Cette confiance illusoire, l’hypocrisie de l’industrie ferroviaire, la hiérarchie vérolée, les ministres abreuvés par la mamelle du sonnant et du trébuchant, toutes ces strates malades à en crever empoisonnent nos eaux, nos forêts, nos compagnons animaux, nos gens, nos liens au nom du Dieu Pétrole, cet or noir qui corrompt et souille tout ce qu’il touche !

Le train fou dévale la pente… et au bout du tunnel, pas de lumière, mais le feu dévastateur, le poison corrosif, le pétrole instable relâché en vagues funestes et des victimes sacrifiées sur l’autel du vice et du profit.

Découvrez une BD coup-de-poing. Encore une, me direz-vous ! Je vous assure que je ne fais pas exprès, mais il semble qu’elles viennent à moi. Alors, je me laisse guider par mon karma, et je peux vous dire que Mégantic met une belle mandale à tous les cols dorés de ce globe chétif.

L’enfer, c’est les rails !

Christian Quesnel donne vie aux recherches minutieuses d’Anne-Marie Saint-Cerny sur l’affaire du train « instoppable » (référence au film Unstoppable avec Denzel Washington et Chris Pine, de Tony Scott, 2010, trois ans avant la tragédie de Mégantic).

La BD respire le carnet de recherches avec des cartes, des croquis, des couleurs tranchées, tranchantes comme des lames de rasoir dans nos petits cœurs moribonds. Le style graphique est dynamique, enlevé et vif comme un train à pleine vitesse.

J’ai parcouru ses pages comme un TGV, tant j’ai été pris par ses images qualitatives, entre le rêve et la réalité, entre l’impression soleil consumant et la vérité nue et crachée sur le papier dans toute sa violence exacerbée par des rouges à la densité hypnotique et des couleurs froides abyssales qui vous absorbent corps et âme.
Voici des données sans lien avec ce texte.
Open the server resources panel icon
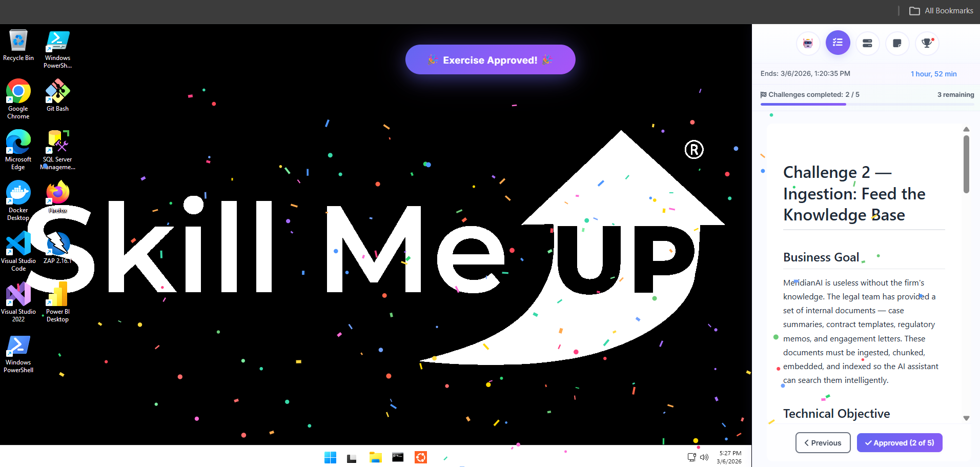This screenshot has width=980, height=467. click(x=867, y=43)
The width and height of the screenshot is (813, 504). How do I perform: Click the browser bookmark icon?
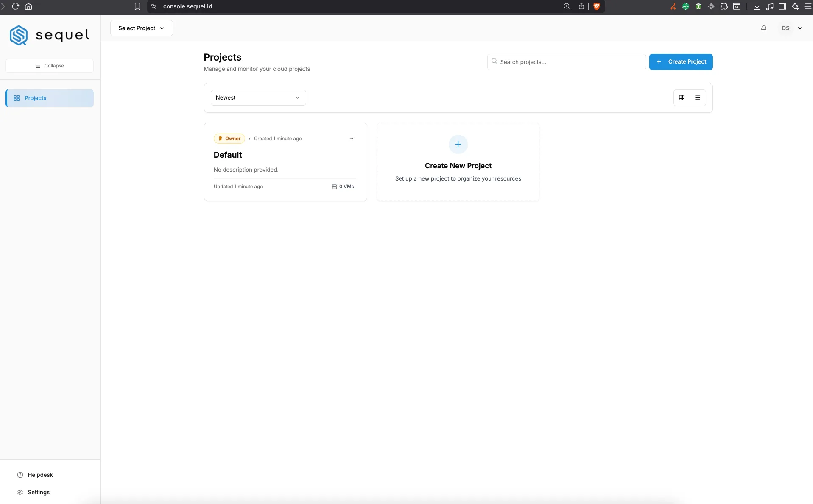137,6
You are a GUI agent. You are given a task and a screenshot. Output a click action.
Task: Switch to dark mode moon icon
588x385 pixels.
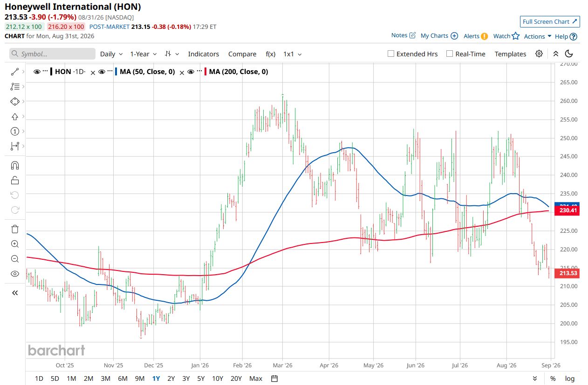pyautogui.click(x=569, y=54)
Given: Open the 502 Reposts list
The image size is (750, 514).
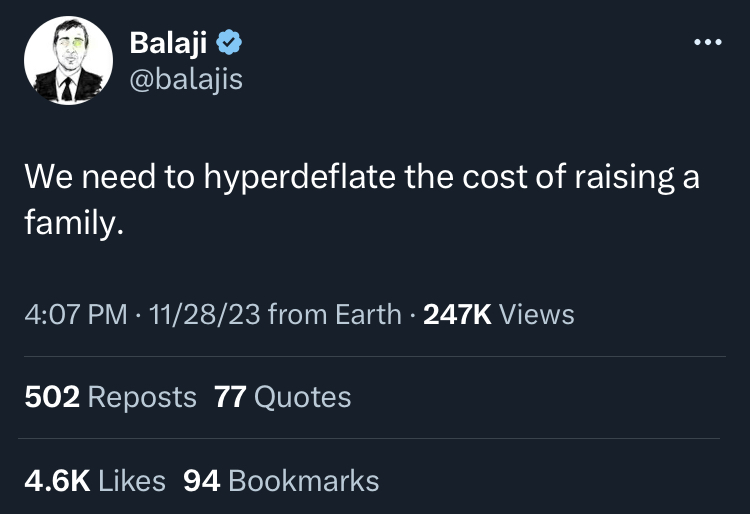Looking at the screenshot, I should tap(110, 397).
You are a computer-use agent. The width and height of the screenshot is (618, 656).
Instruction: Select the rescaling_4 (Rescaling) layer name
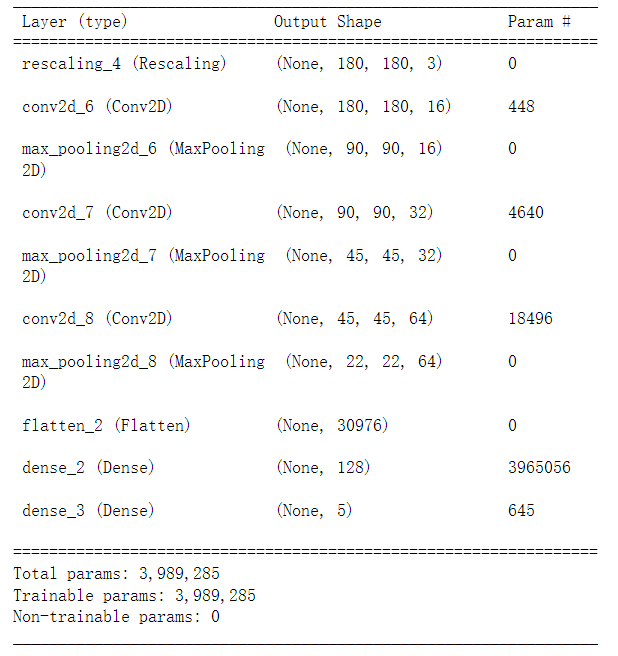pos(124,64)
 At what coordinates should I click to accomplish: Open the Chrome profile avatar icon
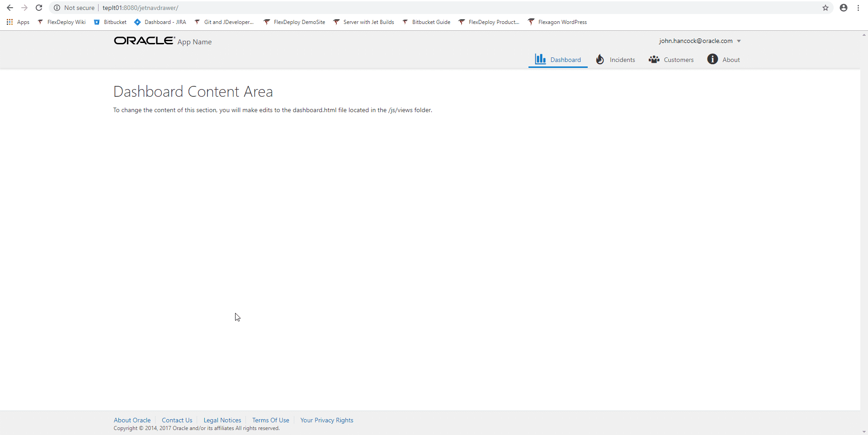pos(844,8)
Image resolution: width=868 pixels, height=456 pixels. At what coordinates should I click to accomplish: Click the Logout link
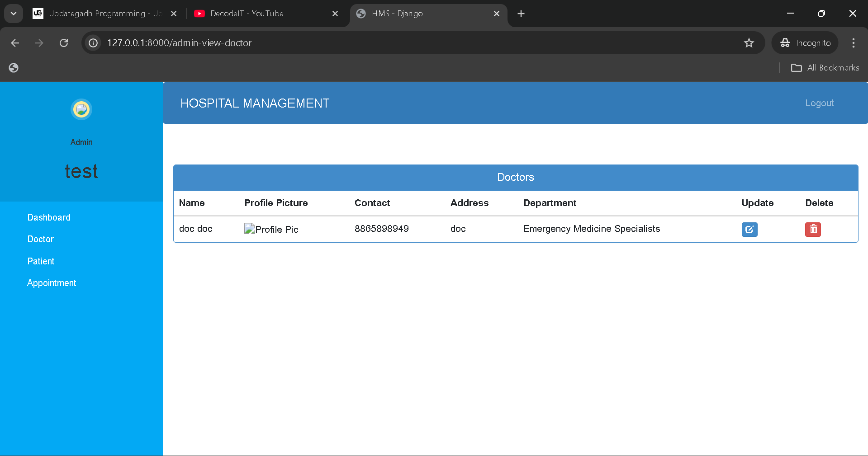[x=819, y=103]
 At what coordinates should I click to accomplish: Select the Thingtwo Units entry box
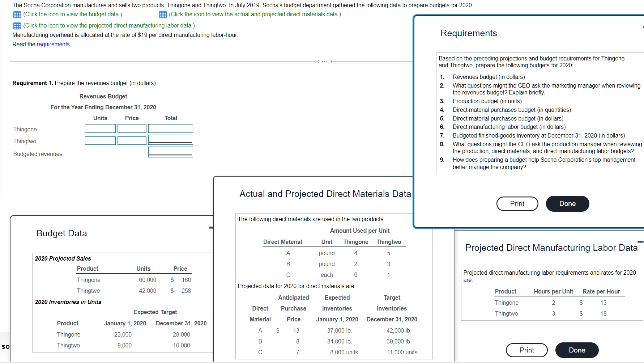[100, 140]
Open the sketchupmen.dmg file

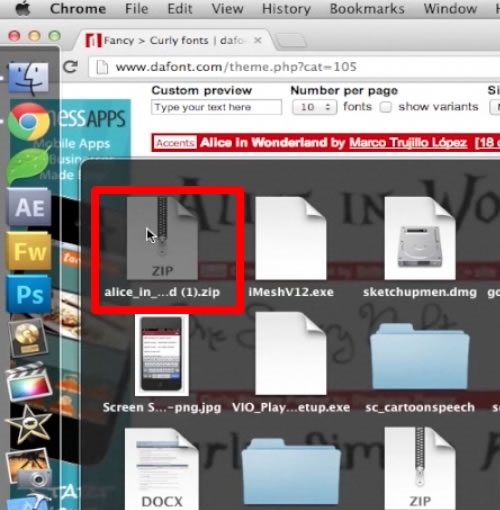point(420,247)
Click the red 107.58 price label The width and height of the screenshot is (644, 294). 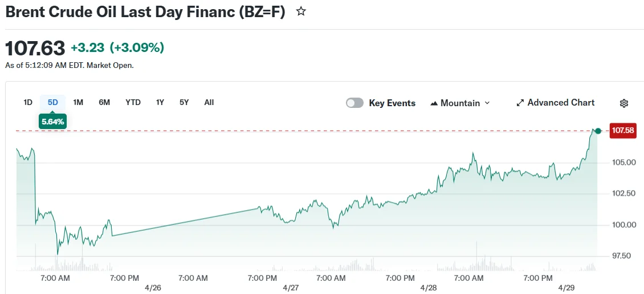(622, 131)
Une claque, vous dis-je ! Un plaisir fou à décrypter les expressions des personnages, mêlé à une douleur sourde et lancinante qui bat dans vos tempes comme les coups de semonce d’un canon. L’horreur vous saute à la gorge, et l’injustice, l’impunité odieuse des vrais coupables, l’indifférence des hautes sphères vous font remonter un goût de bile âcre dans la bouche.
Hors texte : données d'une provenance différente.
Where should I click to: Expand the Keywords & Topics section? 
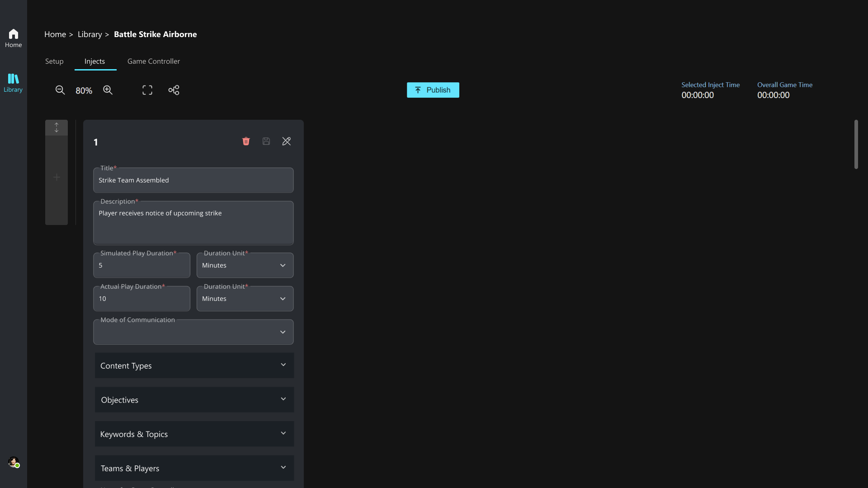coord(194,434)
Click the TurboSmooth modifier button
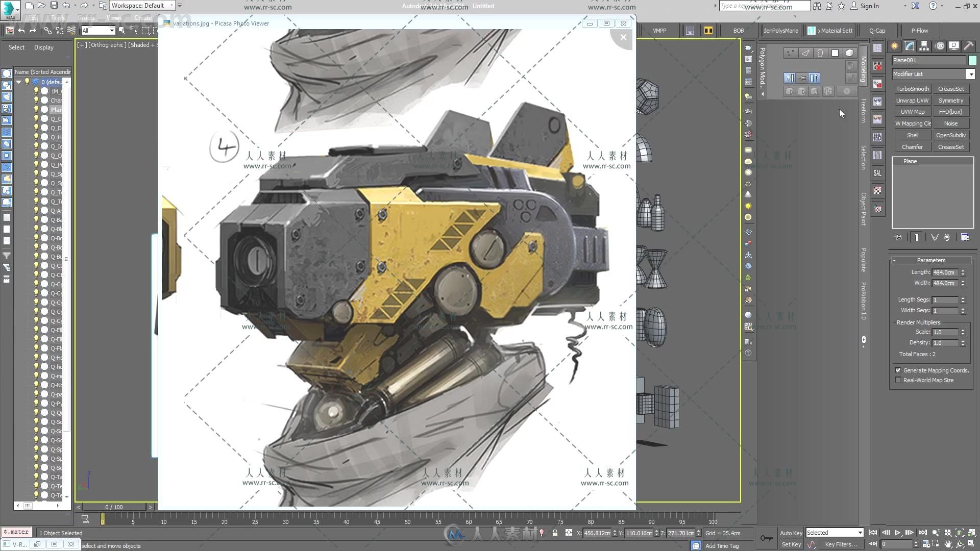This screenshot has height=551, width=980. (x=912, y=88)
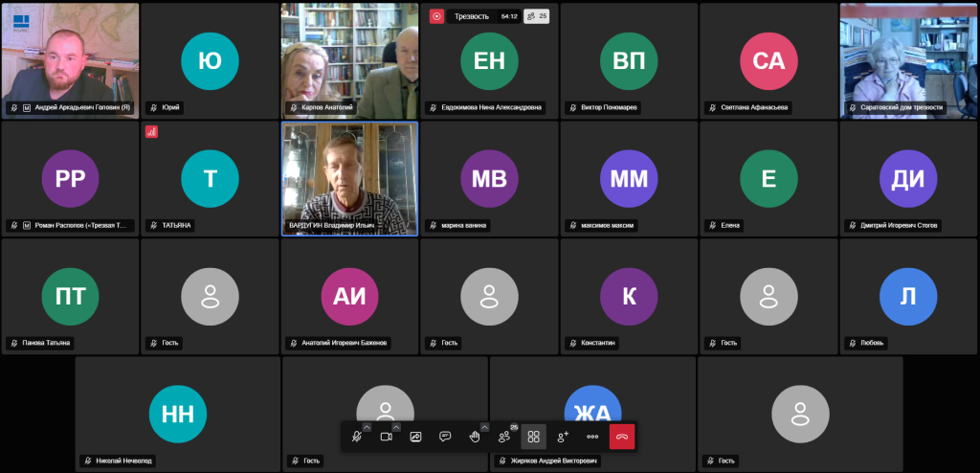Click the weak connection icon on ТАТЬЯНА tile
This screenshot has width=980, height=473.
pos(151,131)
Vous serez aphones, vides de toute énergie, et révoltés, si révoltés que vous voudrez hurler votre désespoir à la face du monde bien trop souvent sourd et aveugle à la détresse des invisibles, celles et ceux que l’on considère comme des pertes négligeables.

Indignez-vous ! Levez le poing ganté vers le ciel ! Dressez-vous ! Déchirez vos œillères, refusez les carcans, redoublez d’efforts et soyez ouverts, à l’écoute et prêts à défendre votre liberté ! Mégantic vous montrera la voie…

Capitalismortel

Anne-Marie Saint-Cerny a été témoin du monde d’après. Le cataclysme qui s’est abattu sur cette ville a fait 47 victimes, mais cette zone post-apocalyptique a connu d’autres chocs.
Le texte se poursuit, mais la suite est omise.